Represent n! by binomial coefficients

If $f(x)\in R [x]$ is a polynomial over a unital ring $R$ and the degree of $f(x)$ is at most $n$, then $$\sum_{k=0}^n\,(-1)^{n-k}\,\binom{n}{k}\,f(x+k)=n!\,a_n\,,$$ where $a_n$ is the coefficient of the $n$-th degree term of $f(x)$. To show this, try to compute $\Delta^n\,f(x)$, where $\Delta$ is the forward differencing operator: $$\Delta\,g(x):=g(x+1)-g(x)\,,$$ for $g(x)\in R[x]$. The easiest way is probably induction on $n$, noting that (1) $\Delta$ decreases the degree and (2) $\Delta^n\,f(x)=\Delta^{n-1}\,\left(\Delta\,f(x)\right)$.

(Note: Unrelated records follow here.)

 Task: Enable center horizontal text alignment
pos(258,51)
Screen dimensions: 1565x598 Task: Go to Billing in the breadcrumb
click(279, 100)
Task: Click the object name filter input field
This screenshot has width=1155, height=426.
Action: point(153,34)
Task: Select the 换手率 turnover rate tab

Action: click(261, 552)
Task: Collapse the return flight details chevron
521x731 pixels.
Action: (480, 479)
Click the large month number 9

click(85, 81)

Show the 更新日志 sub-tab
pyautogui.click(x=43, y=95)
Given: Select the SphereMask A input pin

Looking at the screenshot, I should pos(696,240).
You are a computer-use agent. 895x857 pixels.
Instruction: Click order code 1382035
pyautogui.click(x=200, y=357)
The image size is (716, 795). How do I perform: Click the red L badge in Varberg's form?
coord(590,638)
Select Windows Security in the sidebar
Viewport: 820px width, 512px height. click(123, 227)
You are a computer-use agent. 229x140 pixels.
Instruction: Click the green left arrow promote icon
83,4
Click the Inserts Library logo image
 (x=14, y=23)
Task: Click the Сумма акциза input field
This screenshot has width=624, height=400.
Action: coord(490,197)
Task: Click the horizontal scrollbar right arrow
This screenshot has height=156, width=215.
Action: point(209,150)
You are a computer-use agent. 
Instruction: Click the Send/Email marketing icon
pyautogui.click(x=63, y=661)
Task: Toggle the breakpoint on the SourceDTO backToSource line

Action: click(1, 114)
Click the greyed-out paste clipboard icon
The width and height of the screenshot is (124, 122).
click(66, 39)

$\newcommand{\bbx}[1]{\,\bbox[8px,border:1px groove navy]{\displaystyle{#1}}\,} \newcommand{\braces}[1]{\left\lbrace\,{#1}\,\right\rbrace} \newcommand{\bracks}[1]{\left\lbrack\,{#1}\,\right\rbrack} \newcommand{\dd}{\mathrm{d}} \newcommand{\ds}[1]{\displaystyle{#1}} \newcommand{\expo}[1]{\,\mathrm{e}^{#1}\,} \newcommand{\ic}{\mathrm{i}} \newcommand{\mc}[1]{\mathcal{#1}} \newcommand{\mrm}[1]{\mathrm{#1}} \newcommand{\pars}[1]{\left(\,{#1}\,\right)} \newcommand{\partiald}[3][]{\frac{\partial^{#1} #2}{\partial #3^{#1}}} \newcommand{\root}[2][]{\,\sqrt[#1]{\,{#2}\,}\,} \newcommand{\totald}[3][]{\frac{\mathrm{d}^{#1} #2}{\mathrm{d} #3^{#1}}} \newcommand{\verts}[1]{\left\vert\,{#1}\,\right\vert}$ \begin{align} &\sum_{k = 0}^{n}{n \choose k}\pars{k + 1}^{n}\pars{-1}^{k} = \sum_{k = 0}^{n}{n \choose k}\pars{-1}^{k}\ \overbrace{\bracks{n!\oint_{\verts{z} = 1}{\expo{\pars{k + 1}z} \over z^{n + 1}}\,{\dd z \over 2\pi\ic}}}^{\ds{\pars{k + 1}^{n}}} \\[5mm] = &\ n!\oint_{\verts{z} = 1}{\expo{z} \over z^{n + 1}} \sum_{k = 0}^{n}{n \choose k}\pars{-\expo{z}}^{k}\,{\dd z \over 2\pi\ic} = n!\oint_{\verts{z} = 1}{\expo{z} \over z^{n + 1}} \pars{1 - \expo{z}}^{n}\,{\dd z \over 2\pi\ic} \\[5mm] = &\ \pars{-1}^{n}\,n!\oint_{\verts{z} = 1}{\expo{z} \over z^{n + 1}}\ \overbrace{\pars{\expo{z} - 1}^{n}} ^{\ds{n!\sum_{k = 0}^{\infty}{k \brace n}{z^{k} \over k!}}}\ \,{\dd z \over 2\pi\ic}\,,\qquad \pars{\substack{\ds{i \brace j}\ \mbox{is a} \\[1mm] {\large Stirling\ Number\ of\ the\ Second\ Kind}}} \\[5mm] = &\ \pars{-1}^{n}\,\pars{n!}^{2}\sum_{k = 0}^{\infty}\!\!{k \brace n}{1 \over k!}\ \overbrace{\oint_{\verts{z} = 1}{\expo{z} \over z^{n + 1 - k}}\,{\dd z \over 2\pi\ic}}^{\ds{1 \over \pars{n - k}!}} = \pars{-1}^{n}\,\pars{n!}^{2}{n \brace n}{1 \over n!} = \bbx{\pars{-1}^{n}\,n!} \end{align}

Reference: Stirling Number of the Second Kind.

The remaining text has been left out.